:: TASK STATEMENT ::
In the listing below, find every line with the string "nông" and pull it out.

:: LISTED RECORDS ::
■ ■ ■ ■ ■
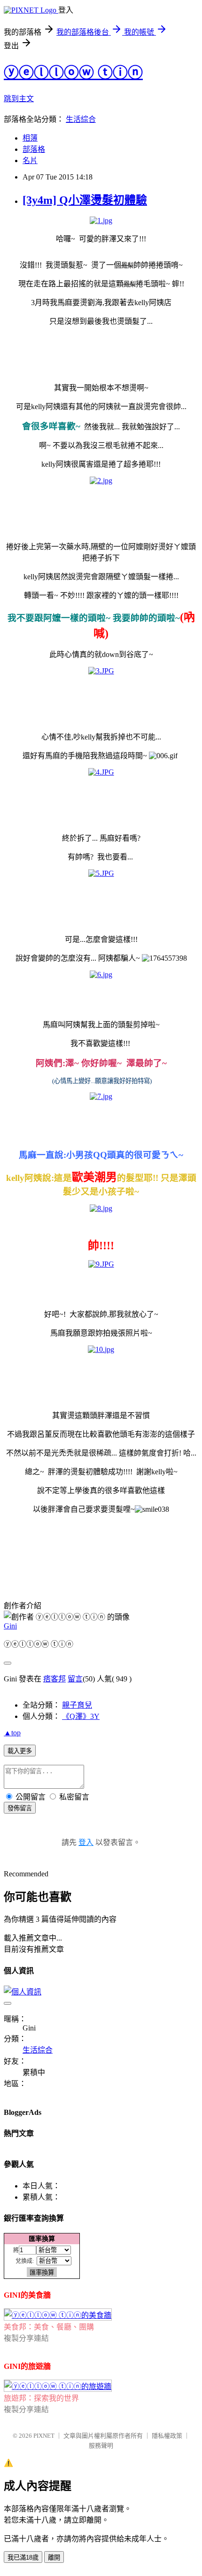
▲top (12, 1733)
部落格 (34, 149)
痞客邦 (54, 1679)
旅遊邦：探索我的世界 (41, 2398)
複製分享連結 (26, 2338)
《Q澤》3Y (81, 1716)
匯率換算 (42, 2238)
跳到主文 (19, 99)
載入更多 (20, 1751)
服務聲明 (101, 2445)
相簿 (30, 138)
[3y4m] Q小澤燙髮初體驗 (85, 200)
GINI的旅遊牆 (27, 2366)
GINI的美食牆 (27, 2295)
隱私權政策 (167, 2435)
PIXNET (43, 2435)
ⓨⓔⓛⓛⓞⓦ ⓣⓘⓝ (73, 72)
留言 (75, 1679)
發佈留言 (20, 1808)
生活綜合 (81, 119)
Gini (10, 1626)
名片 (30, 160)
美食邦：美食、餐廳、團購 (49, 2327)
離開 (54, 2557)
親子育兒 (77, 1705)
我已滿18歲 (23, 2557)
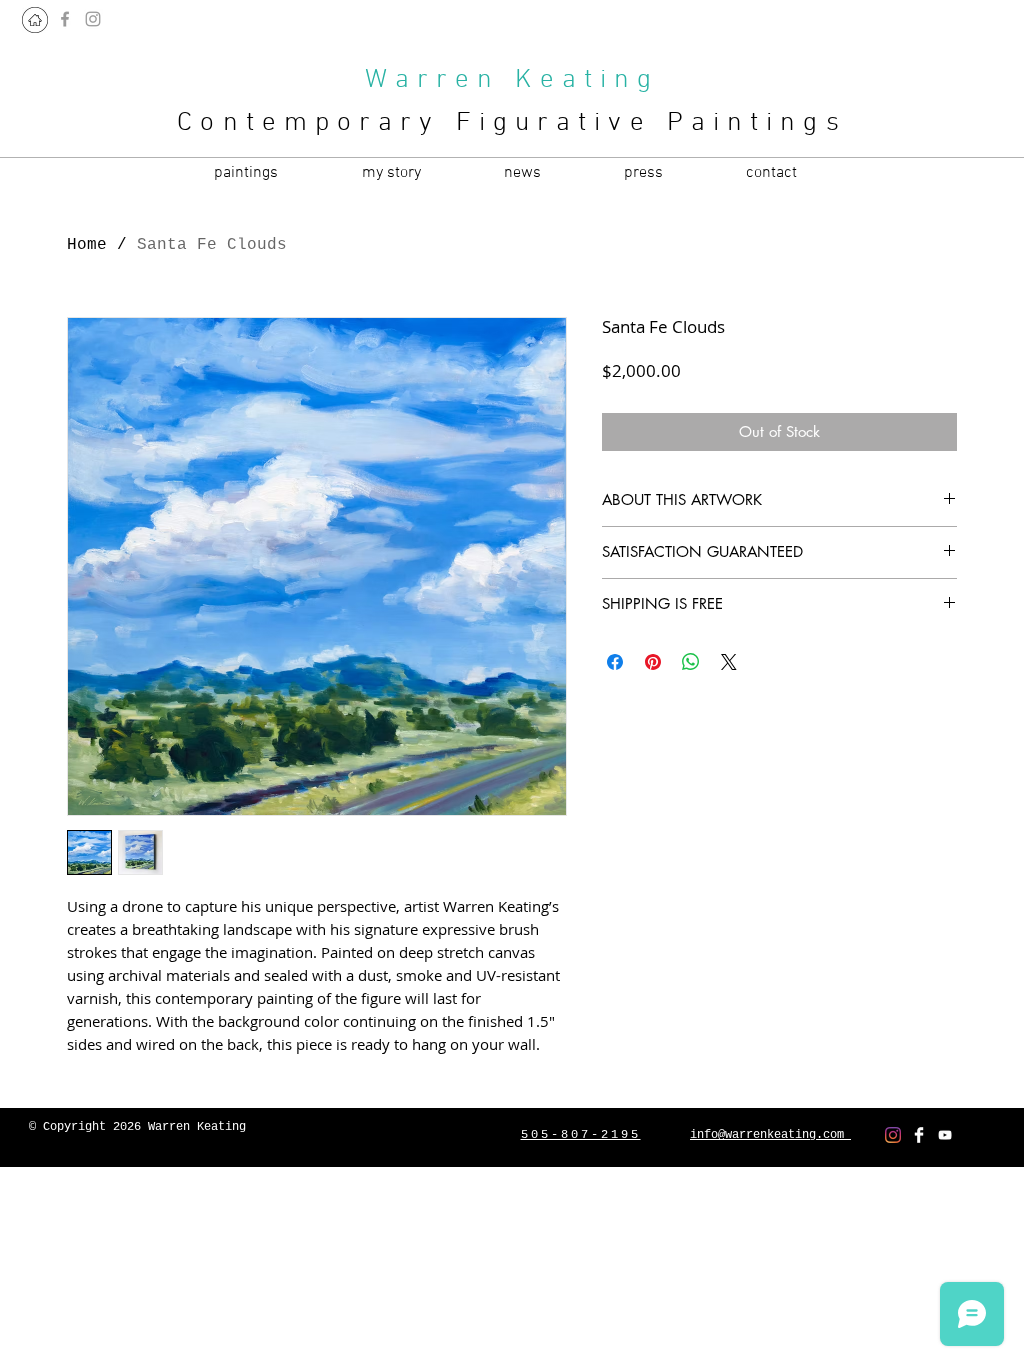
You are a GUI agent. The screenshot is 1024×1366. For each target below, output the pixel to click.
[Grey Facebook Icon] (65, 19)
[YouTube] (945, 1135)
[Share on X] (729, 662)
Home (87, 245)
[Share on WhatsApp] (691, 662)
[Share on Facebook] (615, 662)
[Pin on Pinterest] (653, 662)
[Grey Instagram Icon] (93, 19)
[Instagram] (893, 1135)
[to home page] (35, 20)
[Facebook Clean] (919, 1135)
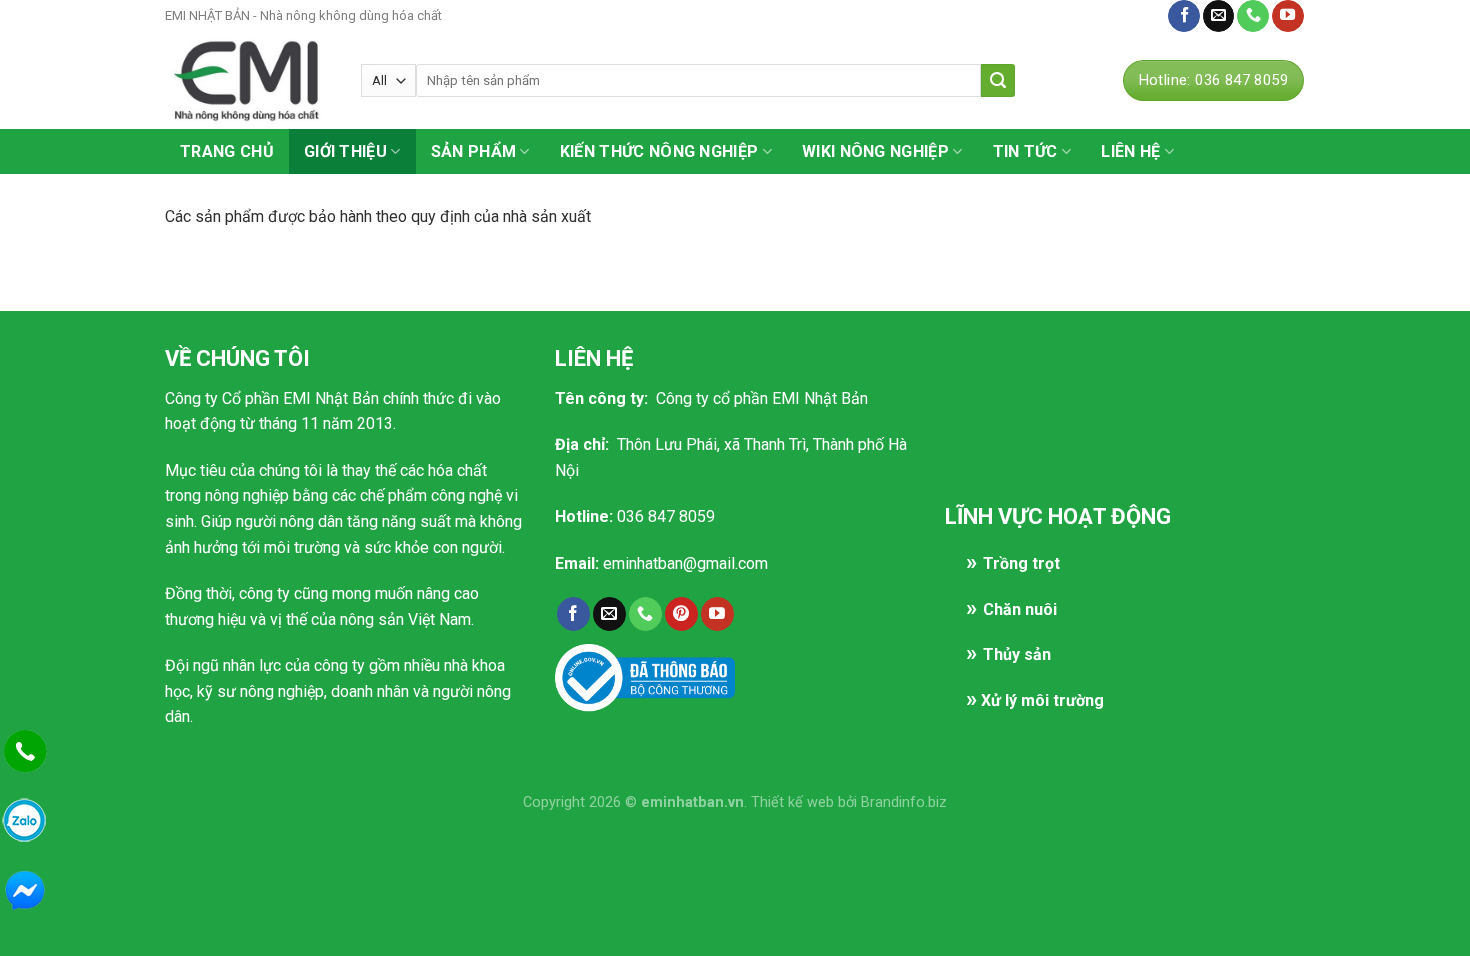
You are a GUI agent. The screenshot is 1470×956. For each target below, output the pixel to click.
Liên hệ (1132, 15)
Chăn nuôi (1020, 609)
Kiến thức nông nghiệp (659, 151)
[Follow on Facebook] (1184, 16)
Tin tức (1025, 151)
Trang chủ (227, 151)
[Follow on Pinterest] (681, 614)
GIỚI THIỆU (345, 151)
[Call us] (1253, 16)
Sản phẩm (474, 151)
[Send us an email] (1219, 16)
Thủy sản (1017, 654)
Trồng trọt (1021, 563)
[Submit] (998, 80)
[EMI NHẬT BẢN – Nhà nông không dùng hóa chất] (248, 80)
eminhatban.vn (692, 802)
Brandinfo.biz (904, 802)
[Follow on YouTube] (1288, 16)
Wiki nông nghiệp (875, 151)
■ ■ ■ ■ ■
:: RESPONSE AREA ::
Kiến thức nông nghiệp (659, 151)
[EMI NHẬT BẢN – Nhà nông không dùng hóa chất] (248, 80)
Wiki nông nghiệp (875, 151)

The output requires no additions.